As a developer using this library, you are solely responsible
for the rigorous testing, validation, and performance of any
scripts you create based on these functions. The author shall
not be held liable for any financial losses incurred directly
or indirectly from the use of this library or any scripts
derived from it.
priceStdDev(estimator, offset)
Estimates **σ̂** (standard deviation) *in price units* for the current
bar, according to the chosen `PriceEst` distribution assumption.
Parameters:
estimator (series PriceEst) : series PriceEst Distribution assumption (see enum).
offset (int) : series int To offset the calculated bar
Returns: series float σ̂ ≥ 0 ; `na` if undefined (e.g. zero range).
priceMean(estimator, offset)
Estimates **μ̂** (mean price) for the chosen `PriceEst` within the
current bar.
Parameters:
estimator (series PriceEst) : series PriceEst Distribution assumption (see enum).
offset (int) : series int To offset the calculated bar
Returns: series float μ̂ in price units.
pricePdf(estimator, price, offset)
Probability-density under the chosen `PriceEst` model.
**Returns 0** when `p` is outside the current bar’s .
Parameters:
estimator (series PriceEst) : series PriceEst Distribution assumption (see enum).
price (float) : series float Price level to evaluate.
offset (int) : series int To offset the calculated bar
Returns: series float Density value.
priceCdf(estimator, upper, lower, steps, offset)
Cumulative probability **between** `upper` and `lower` under
the chosen `PriceEst` model. Outside-bar regions contribute zero.
Uses a fast, analytical calculation for Uniform, Triangular, and
Arcsine distributions, and defaults to numerical integration
(Simpson's rule) for more complex models.
Parameters:
estimator (series PriceEst) : series PriceEst Distribution assumption (see enum).
upper (float) : series float Upper Integration Boundary.

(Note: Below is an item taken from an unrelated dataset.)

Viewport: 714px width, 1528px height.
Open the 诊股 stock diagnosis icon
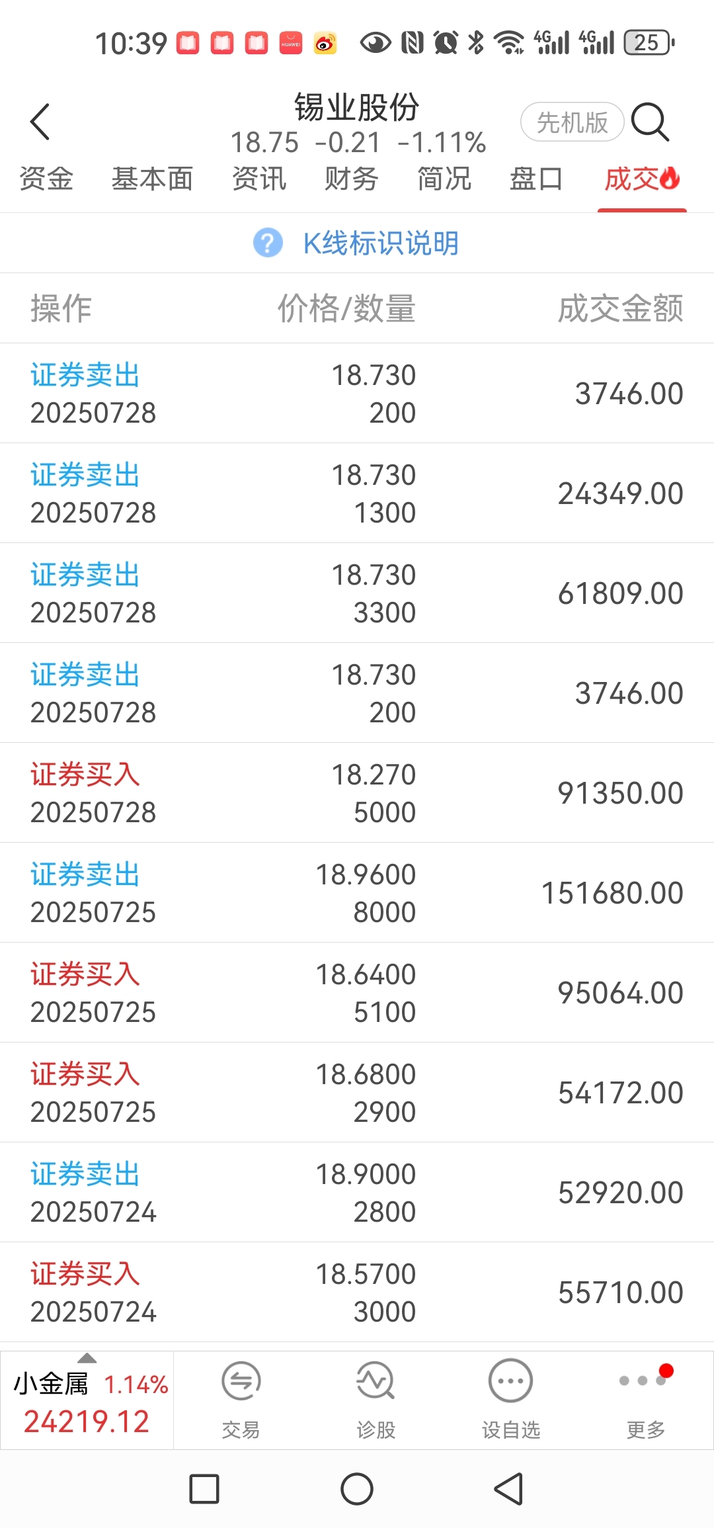tap(376, 1398)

lower (float) : series float Lower Integration Boundary.
steps (int) : series int # of sub-intervals for numerical integration (if used).
offset (int) : series int To offset the calculated bar.
Returns: series float Probability mass ∈ .
logStdDev(estimator, offset)
Estimates **σ̂** (standard deviation) of *log-returns* for the current bar.
Parameters:
estimator (series LogEst) : series LogEst Distribution assumption (see enum).
offset (int) : series int To offset the calculated bar
Returns: series float σ̂ (unit-less); `na` if undefined.
logMean(estimator, offset)
Estimates μ̂ (mean log-return / drift) for the chosen `LogEst`.
The returned value is consistent with the assumptions of the
selected volatility estimator.
Parameters:
estimator (series LogEst) : series LogEst Distribution assumption (see enum).
offset (int) : series int To offset the calculated bar
Returns: series float μ̂ (unit-less log-return).